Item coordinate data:
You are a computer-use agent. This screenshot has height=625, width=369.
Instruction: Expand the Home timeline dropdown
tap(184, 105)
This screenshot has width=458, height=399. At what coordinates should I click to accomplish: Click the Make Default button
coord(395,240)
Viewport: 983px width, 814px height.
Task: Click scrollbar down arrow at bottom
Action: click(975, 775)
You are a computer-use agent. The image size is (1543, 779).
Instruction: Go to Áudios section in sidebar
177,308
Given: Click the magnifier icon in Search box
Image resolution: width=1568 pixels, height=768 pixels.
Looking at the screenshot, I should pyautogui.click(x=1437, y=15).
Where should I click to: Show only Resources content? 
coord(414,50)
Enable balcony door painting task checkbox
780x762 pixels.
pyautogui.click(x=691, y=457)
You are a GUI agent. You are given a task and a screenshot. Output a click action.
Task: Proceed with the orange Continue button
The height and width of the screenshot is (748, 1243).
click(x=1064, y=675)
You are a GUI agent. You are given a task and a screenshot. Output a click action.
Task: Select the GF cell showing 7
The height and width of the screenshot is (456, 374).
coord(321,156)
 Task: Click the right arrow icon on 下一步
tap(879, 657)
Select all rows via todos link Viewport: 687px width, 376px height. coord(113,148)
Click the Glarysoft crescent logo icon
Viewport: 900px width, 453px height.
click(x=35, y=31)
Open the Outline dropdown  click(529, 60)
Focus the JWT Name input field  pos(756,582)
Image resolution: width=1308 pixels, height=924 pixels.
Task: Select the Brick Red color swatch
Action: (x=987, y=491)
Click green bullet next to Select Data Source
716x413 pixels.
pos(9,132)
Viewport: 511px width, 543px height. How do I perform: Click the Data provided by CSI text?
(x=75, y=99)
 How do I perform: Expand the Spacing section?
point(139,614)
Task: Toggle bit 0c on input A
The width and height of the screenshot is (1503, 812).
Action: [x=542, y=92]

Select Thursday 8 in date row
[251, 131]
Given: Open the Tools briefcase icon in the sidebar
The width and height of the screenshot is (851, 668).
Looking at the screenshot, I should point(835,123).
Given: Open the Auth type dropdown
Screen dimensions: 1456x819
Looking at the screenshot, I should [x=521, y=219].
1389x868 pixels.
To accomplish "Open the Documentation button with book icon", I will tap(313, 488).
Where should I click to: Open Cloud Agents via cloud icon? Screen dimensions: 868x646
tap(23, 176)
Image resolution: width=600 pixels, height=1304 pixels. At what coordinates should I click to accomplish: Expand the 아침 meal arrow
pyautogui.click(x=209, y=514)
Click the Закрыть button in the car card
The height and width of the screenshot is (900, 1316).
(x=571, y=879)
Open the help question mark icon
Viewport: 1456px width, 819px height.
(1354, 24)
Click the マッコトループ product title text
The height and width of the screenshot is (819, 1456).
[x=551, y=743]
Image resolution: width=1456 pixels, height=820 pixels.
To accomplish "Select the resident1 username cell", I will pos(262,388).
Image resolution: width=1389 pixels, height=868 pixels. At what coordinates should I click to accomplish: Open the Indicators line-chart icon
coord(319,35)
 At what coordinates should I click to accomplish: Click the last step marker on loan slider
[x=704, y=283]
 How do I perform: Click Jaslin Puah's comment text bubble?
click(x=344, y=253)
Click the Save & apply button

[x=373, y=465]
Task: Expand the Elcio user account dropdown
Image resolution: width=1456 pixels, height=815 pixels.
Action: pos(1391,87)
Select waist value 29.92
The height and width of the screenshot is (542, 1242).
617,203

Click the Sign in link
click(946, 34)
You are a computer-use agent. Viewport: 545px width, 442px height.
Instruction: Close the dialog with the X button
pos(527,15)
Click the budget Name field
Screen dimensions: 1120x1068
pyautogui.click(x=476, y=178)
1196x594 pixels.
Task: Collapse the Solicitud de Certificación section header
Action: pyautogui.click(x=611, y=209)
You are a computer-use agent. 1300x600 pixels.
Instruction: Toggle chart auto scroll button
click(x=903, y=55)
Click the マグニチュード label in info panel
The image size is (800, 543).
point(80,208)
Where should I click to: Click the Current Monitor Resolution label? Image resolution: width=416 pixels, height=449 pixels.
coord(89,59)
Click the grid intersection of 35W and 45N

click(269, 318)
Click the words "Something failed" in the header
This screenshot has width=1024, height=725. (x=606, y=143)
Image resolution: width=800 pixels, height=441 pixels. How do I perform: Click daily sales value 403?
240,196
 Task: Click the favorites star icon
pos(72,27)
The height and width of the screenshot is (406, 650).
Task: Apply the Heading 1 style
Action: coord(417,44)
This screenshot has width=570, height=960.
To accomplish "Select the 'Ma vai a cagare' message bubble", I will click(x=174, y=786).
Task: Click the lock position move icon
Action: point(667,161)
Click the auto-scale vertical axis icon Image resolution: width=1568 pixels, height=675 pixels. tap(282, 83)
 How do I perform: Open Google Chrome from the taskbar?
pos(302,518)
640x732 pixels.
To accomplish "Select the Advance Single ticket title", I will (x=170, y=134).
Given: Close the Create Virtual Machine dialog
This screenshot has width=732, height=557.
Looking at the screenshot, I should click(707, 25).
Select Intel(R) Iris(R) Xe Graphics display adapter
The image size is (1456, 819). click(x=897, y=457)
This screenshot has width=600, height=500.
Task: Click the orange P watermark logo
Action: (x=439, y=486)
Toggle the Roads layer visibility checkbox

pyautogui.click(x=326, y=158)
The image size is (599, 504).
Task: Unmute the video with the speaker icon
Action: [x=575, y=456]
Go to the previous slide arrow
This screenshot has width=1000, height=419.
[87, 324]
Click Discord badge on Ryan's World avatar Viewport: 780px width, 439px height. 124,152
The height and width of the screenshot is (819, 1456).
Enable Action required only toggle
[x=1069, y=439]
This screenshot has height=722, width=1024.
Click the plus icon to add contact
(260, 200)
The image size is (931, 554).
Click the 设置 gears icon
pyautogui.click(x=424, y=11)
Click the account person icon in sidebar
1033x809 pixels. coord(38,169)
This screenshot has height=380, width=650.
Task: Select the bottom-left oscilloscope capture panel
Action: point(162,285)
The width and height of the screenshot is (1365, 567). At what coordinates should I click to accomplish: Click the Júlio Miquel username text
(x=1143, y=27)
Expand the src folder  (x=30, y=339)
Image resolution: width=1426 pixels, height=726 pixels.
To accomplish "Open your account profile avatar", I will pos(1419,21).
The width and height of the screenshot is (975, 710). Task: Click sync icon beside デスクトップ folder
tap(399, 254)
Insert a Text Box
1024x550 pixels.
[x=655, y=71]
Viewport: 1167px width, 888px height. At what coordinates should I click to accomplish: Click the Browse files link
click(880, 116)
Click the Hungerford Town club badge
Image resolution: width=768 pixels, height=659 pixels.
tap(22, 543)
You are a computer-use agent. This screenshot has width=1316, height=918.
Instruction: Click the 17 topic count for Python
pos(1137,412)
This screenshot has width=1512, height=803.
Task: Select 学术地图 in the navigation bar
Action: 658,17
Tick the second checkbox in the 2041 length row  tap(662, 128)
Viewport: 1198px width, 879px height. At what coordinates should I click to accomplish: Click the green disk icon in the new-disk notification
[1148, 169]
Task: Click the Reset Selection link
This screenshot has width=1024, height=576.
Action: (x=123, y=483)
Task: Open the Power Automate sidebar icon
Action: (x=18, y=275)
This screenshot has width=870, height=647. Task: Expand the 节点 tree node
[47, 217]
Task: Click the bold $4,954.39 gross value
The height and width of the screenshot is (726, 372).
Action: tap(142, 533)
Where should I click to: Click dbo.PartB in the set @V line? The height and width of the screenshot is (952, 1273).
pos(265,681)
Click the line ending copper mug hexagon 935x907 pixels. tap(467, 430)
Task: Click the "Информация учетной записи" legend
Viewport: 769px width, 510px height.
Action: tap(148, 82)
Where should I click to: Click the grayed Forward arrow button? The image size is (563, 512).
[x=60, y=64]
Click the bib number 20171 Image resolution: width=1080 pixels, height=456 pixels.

• [Problem details]: From the entries above, return each line that includes the string "will".

• [Solved problem]:
To accomplish "Open the Documentation button with book icon", I will tap(313, 488).
To accomplish "Select the resident1 username cell", I will pos(262,388).
To accomplish "Select the 'Ma vai a cagare' message bubble", I will click(x=174, y=786).
To accomplish "Select the Advance Single ticket title", I will (x=170, y=134).
To accomplish "Open your account profile avatar", I will pos(1419,21).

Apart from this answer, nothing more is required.